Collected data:
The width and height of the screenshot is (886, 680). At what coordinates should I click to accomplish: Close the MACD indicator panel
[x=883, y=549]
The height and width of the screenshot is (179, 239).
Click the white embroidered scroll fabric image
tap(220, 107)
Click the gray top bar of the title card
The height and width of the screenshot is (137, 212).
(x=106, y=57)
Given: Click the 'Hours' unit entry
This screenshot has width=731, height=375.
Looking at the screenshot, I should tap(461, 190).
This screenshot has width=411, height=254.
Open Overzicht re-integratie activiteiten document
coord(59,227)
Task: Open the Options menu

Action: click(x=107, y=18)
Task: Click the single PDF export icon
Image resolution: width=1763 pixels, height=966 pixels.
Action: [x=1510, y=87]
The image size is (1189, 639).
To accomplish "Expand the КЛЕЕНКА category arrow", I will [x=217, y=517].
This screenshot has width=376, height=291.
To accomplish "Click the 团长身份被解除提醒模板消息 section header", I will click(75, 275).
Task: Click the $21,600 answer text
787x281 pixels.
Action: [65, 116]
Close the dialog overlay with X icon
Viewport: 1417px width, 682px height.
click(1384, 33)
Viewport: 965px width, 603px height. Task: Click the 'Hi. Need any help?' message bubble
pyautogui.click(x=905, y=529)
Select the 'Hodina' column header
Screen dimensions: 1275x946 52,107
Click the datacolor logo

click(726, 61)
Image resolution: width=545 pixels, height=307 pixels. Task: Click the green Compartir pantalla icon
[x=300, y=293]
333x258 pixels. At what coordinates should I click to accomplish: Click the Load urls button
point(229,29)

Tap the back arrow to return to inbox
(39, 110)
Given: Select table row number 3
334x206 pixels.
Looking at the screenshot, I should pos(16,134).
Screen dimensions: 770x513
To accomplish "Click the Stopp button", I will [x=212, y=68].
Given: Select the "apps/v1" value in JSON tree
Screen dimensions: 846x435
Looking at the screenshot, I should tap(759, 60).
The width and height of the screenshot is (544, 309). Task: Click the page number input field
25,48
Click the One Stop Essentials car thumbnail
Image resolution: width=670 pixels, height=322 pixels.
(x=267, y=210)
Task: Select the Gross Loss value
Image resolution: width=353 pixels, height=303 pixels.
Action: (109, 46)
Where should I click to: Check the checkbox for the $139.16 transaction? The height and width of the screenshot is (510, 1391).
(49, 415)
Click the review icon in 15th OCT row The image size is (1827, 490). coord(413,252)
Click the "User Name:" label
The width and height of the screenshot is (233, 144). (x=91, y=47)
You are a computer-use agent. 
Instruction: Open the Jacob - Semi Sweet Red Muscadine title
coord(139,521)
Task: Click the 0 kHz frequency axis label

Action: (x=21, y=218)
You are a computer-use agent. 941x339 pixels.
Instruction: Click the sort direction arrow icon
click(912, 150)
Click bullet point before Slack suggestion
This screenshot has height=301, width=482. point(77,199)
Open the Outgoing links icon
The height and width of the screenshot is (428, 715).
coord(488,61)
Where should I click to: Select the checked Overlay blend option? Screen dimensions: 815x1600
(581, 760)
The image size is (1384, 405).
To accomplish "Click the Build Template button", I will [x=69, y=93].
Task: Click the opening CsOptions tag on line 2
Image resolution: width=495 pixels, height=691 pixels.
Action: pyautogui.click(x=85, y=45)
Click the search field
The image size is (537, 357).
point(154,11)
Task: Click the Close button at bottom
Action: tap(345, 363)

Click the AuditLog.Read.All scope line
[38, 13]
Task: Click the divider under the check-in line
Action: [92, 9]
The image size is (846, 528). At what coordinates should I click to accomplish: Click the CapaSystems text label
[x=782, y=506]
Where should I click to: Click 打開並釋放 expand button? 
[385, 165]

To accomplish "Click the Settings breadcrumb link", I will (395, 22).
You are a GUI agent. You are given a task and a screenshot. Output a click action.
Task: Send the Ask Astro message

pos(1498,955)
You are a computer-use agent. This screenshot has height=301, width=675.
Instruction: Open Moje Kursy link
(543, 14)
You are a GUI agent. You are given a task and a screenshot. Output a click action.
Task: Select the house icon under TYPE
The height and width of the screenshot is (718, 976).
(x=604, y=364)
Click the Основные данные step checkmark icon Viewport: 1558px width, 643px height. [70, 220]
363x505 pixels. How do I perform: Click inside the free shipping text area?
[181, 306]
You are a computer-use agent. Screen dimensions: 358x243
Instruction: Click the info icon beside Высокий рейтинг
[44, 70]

**Assigned task:**
Reproduce the data in full, precisely as given.

**Result of the exercise:**
The width and height of the screenshot is (886, 680). At what coordinates should I click to accomplish: Close the MACD indicator panel
[x=883, y=549]
The height and width of the screenshot is (179, 239).
Click the white embroidered scroll fabric image
tap(220, 107)
Click the gray top bar of the title card
The height and width of the screenshot is (137, 212).
(x=106, y=57)
Given: Click the 'Hours' unit entry
This screenshot has width=731, height=375.
Looking at the screenshot, I should tap(461, 190).
This screenshot has width=411, height=254.
Open Overzicht re-integratie activiteiten document
coord(59,227)
Task: Open the Options menu

Action: click(x=107, y=18)
Task: Click the single PDF export icon
Image resolution: width=1763 pixels, height=966 pixels.
Action: [x=1510, y=87]
The image size is (1189, 639).
To accomplish "Expand the КЛЕЕНКА category arrow", I will [x=217, y=517].
This screenshot has width=376, height=291.
To accomplish "Click the 团长身份被解除提醒模板消息 section header", I will click(75, 275).
Task: Click the $21,600 answer text
787x281 pixels.
Action: [65, 116]
Close the dialog overlay with X icon
Viewport: 1417px width, 682px height.
click(1384, 33)
Viewport: 965px width, 603px height. Task: Click the 'Hi. Need any help?' message bubble
pyautogui.click(x=905, y=529)
Select the 'Hodina' column header
Screen dimensions: 1275x946 52,107
Click the datacolor logo

click(726, 61)
Image resolution: width=545 pixels, height=307 pixels. Task: Click the green Compartir pantalla icon
[x=300, y=293]
333x258 pixels. At what coordinates should I click to accomplish: Click the Load urls button
point(229,29)

Tap the back arrow to return to inbox
(39, 110)
Given: Select table row number 3
334x206 pixels.
Looking at the screenshot, I should pos(16,134).
Screen dimensions: 770x513
To accomplish "Click the Stopp button", I will [x=212, y=68].
Given: Select the "apps/v1" value in JSON tree
Screen dimensions: 846x435
Looking at the screenshot, I should tap(759, 60).
The width and height of the screenshot is (544, 309). Task: Click the page number input field
25,48
Click the One Stop Essentials car thumbnail
Image resolution: width=670 pixels, height=322 pixels.
(x=267, y=210)
Task: Select the Gross Loss value
Image resolution: width=353 pixels, height=303 pixels.
Action: (109, 46)
Where should I click to: Check the checkbox for the $139.16 transaction? The height and width of the screenshot is (510, 1391).
(49, 415)
Click the review icon in 15th OCT row The image size is (1827, 490). coord(413,252)
Click the "User Name:" label
The width and height of the screenshot is (233, 144). (x=91, y=47)
You are a computer-use agent. 
Instruction: Open the Jacob - Semi Sweet Red Muscadine title
coord(139,521)
Task: Click the 0 kHz frequency axis label

Action: (x=21, y=218)
You are a computer-use agent. 941x339 pixels.
Instruction: Click the sort direction arrow icon
click(912, 150)
Click bullet point before Slack suggestion
This screenshot has height=301, width=482. point(77,199)
Open the Outgoing links icon
The height and width of the screenshot is (428, 715).
coord(488,61)
Where should I click to: Select the checked Overlay blend option? Screen dimensions: 815x1600
(581, 760)
The image size is (1384, 405).
To accomplish "Click the Build Template button", I will [x=69, y=93].
Task: Click the opening CsOptions tag on line 2
Image resolution: width=495 pixels, height=691 pixels.
Action: pyautogui.click(x=85, y=45)
Click the search field
The image size is (537, 357).
point(154,11)
Task: Click the Close button at bottom
Action: tap(345, 363)

Click the AuditLog.Read.All scope line
[38, 13]
Task: Click the divider under the check-in line
Action: [92, 9]
The image size is (846, 528). At what coordinates should I click to accomplish: Click the CapaSystems text label
[x=782, y=506]
Where should I click to: Click 打開並釋放 expand button? 
[385, 165]

To accomplish "Click the Settings breadcrumb link", I will (395, 22).
You are a GUI agent. You are given a task and a screenshot. Output a click action.
Task: Send the Ask Astro message

pos(1498,955)
You are a computer-use agent. This screenshot has height=301, width=675.
Instruction: Open Moje Kursy link
(543, 14)
You are a GUI agent. You are given a task and a screenshot. Output a click action.
Task: Select the house icon under TYPE
The height and width of the screenshot is (718, 976).
(x=604, y=364)
Click the Основные данные step checkmark icon Viewport: 1558px width, 643px height. [70, 220]
363x505 pixels. How do I perform: Click inside the free shipping text area?
[181, 306]
You are a computer-use agent. Screen dimensions: 358x243
Instruction: Click the info icon beside Высокий рейтинг
[44, 70]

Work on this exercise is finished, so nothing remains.